The debuff itself is most noticeable against heavily armored enemies like Black Ox Beetles or bosses, where that 15% cut translates into a meaningful chunk of extra damage per swing. Against softer targets you’ll likely kill them fast enough that corrosion doesn’t feel like it’s doing much.
Does Corrosion Stack?
This is the most common question players have, and the answer is a bit nuanced. Wearing multiple pieces of Fire Ant armor increases your chance to trigger corrosion (roughly 10% per piece, so three pieces gives you close to a 30% chance per hit), but the damage debuff itself does not stack. You won’t get enemies taking 30% or 45% more damage by wearing the full set.

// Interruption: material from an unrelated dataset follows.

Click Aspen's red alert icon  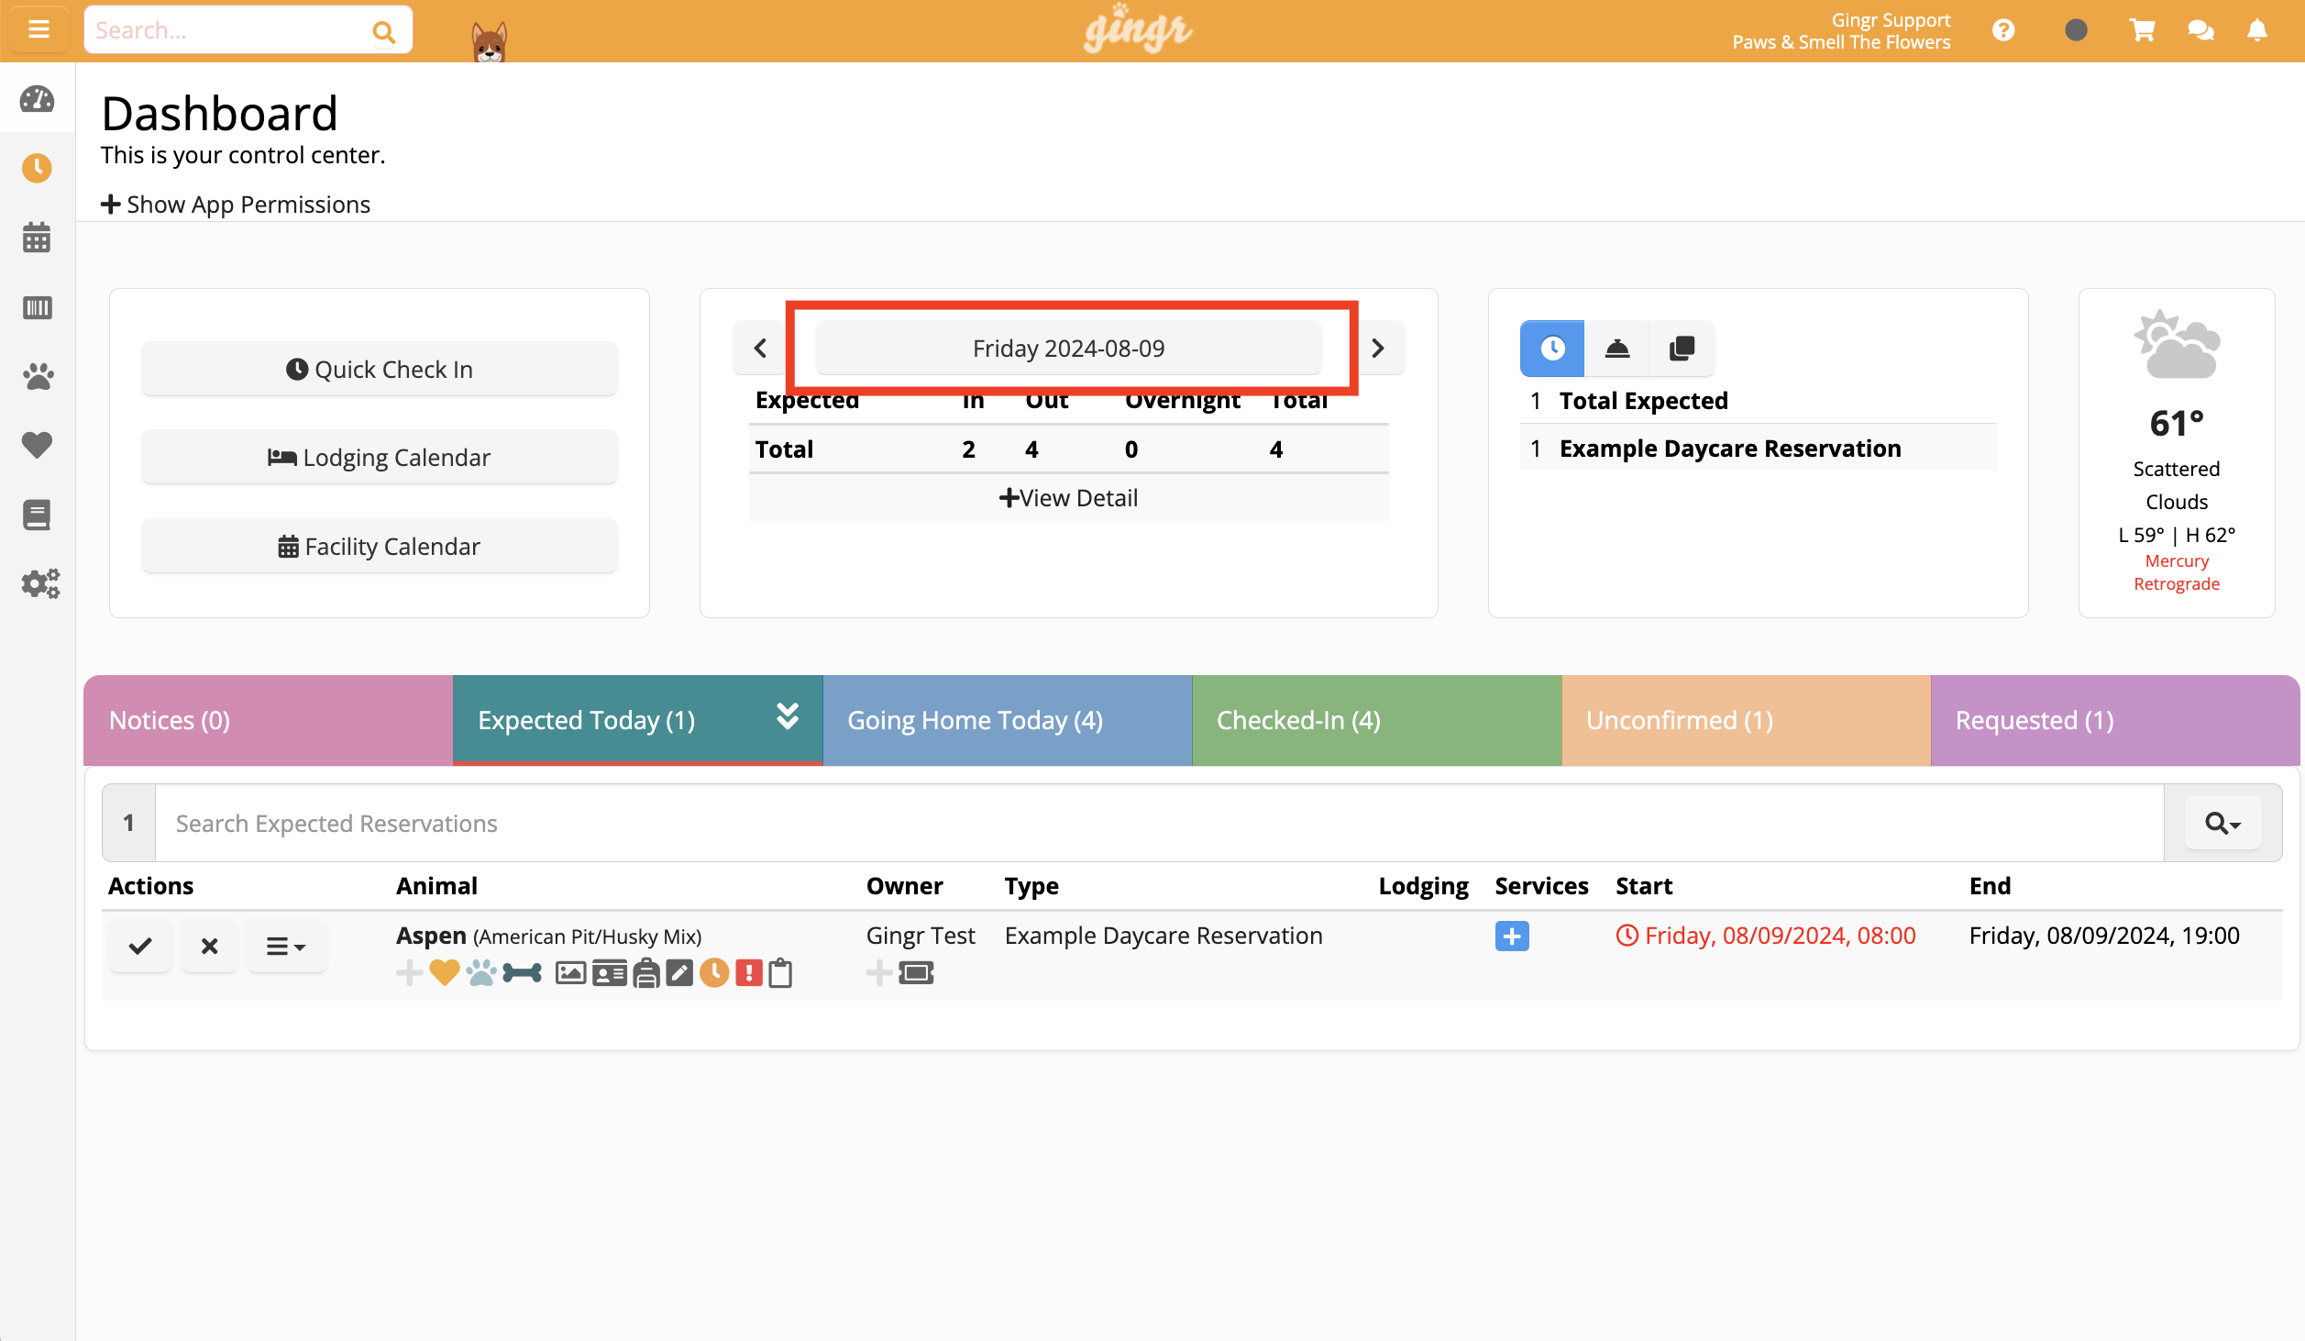point(749,972)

What multiple pieces do give you is near-permanent uptime on the effect. Each new trigger refreshes the 10-second timer, so with three armor pieces and a reasonably fast weapon, you can keep the debuff active on an enemy for the entire fight. That consistent 15% damage boost adds up significantly over a long encounter, even though it never exceeds 15% at any single moment.
Weapons That Apply Corrosion
The Fire Ant armor isn’t the only source of corrosion. Acid-themed weapons like the Acid Edge, a two-handed sword, deal sour-type damage and pair naturally with a corrosion build. The Acid Edge hits for base damage values around 95 to 118 depending on the attack in the combo, with charged attacks reaching 210. Its sour damage augment makes it effective against enemies weak to acid even before factoring in the armor debuff.

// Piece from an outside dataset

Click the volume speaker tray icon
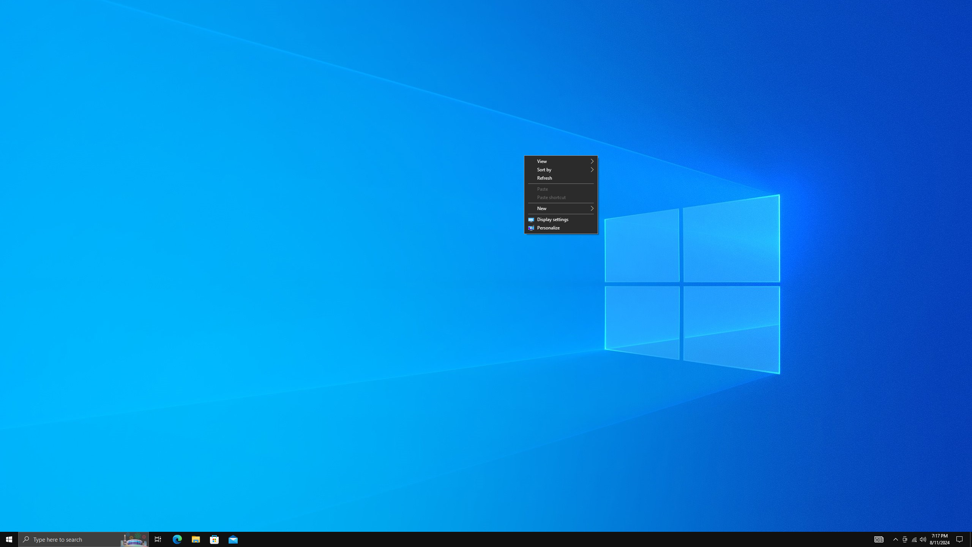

Pairing an acid weapon with Fire Ant armor creates a straightforward damage loop: your armor strips the enemy’s defenses while your weapon exploits the opening. You don’t need to micromanage anything since the proc chance handles itself as long as you keep swinging.
Building Around Corrosion
If you want to maximize corrosion’s value, focus on attack speed. The faster you hit, the more chances you have to trigger and refresh the debuff. One-handed weapons with quick combos can be surprisingly effective here, even if their per-hit damage is lower than a two-handed option, because they keep the 15% debuff active almost constantly.
Corrosion pairs well with other damage-boosting effects too. Since it works by lowering enemy armor rather than adding a flat damage number, it multiplies the benefit of everything else you’re doing. Combine it with critical hit bonuses or other status effects like poison, and the overall damage increase becomes substantial. For boss fights especially, having corrosion running in the background while you focus on dodging and timing your attacks makes a noticeable difference in how quickly the health bar drops.